The Tribune highlights recent changes in the actuarial assumptions used to calculate payments owed to CTPF — changes which lower the investment rate assumptions from 7.75% to 7.25%. These changes, recommended by the State of Illinois actuary, mean that the Fund’s Trustees are taking a more conservative approach to ensure that the Employer makes adequate payments. CTPF Trustees have a stable, conservative, and responsible investment plan in place to ensure the strongest stewardship of public funds. Additionally, our track record is excellent – as a long-term investor, CTPF has returned 8.7% over the past 35 years, exceeding our expected return of 7.25%.

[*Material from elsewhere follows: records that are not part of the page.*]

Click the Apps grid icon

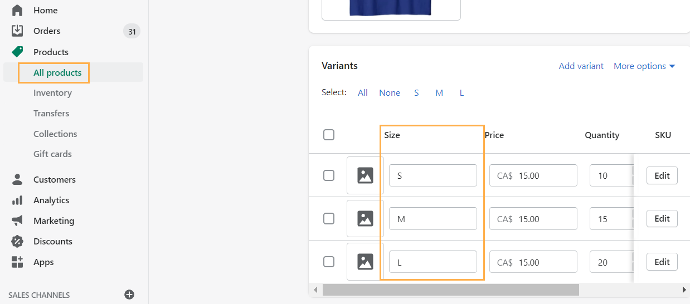tap(17, 262)

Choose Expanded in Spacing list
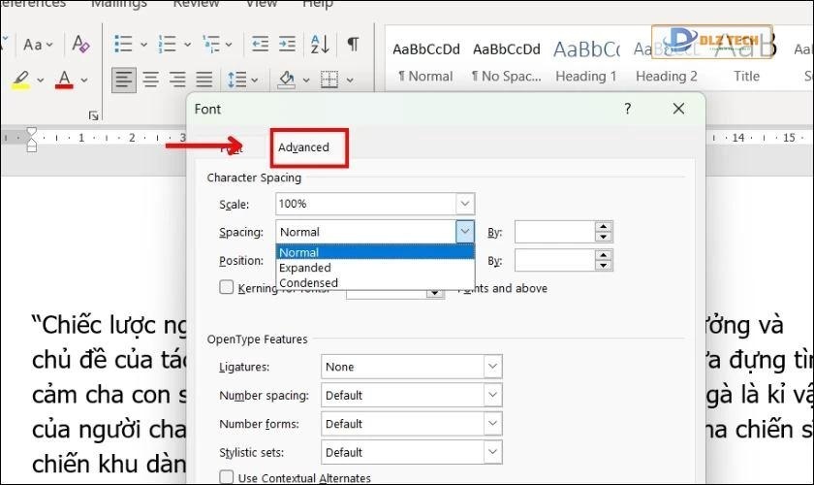click(305, 268)
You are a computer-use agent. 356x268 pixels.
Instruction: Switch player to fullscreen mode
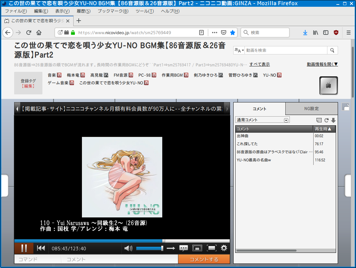pyautogui.click(x=211, y=248)
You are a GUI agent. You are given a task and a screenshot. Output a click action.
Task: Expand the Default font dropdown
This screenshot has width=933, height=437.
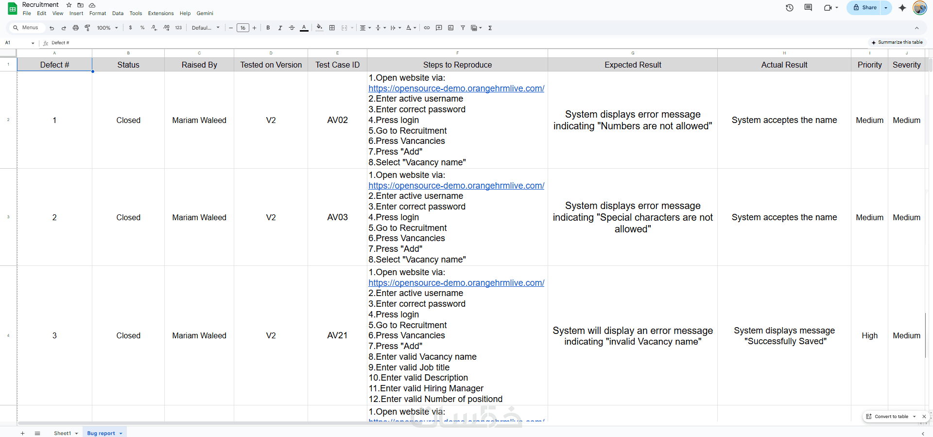(206, 28)
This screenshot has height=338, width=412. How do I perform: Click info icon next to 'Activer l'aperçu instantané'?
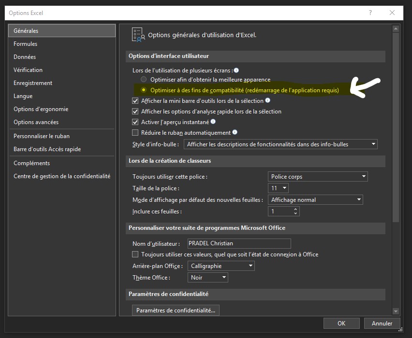pyautogui.click(x=213, y=122)
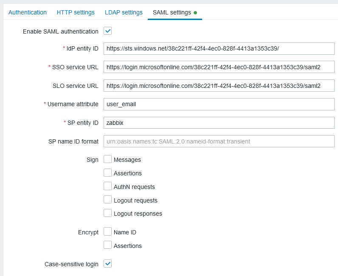Switch to the Authentication tab
Viewport: 338px width, 276px height.
[28, 12]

The shortfall in CTPF funding stems from long-term policies which failed to provide adequate revenue for our Fund. Illinois law specifies that funding for pensions shall be a combination of employer contributions, state appropriations, employee contributions, and earnings on investments. A funding crisis at the Chicago Public Schools in the mid-1990s changed the structure of pension funding and eliminated the tax levy and employer contributions for nearly a decade. This pension “holiday” from 1996-2005 cost CTPF more than $2 billion in funding. Additional legislation passed in 2010 granted the Employer an additional $1.2 billion in relief. During this same period, the State did not uphold its commitment to CTPF.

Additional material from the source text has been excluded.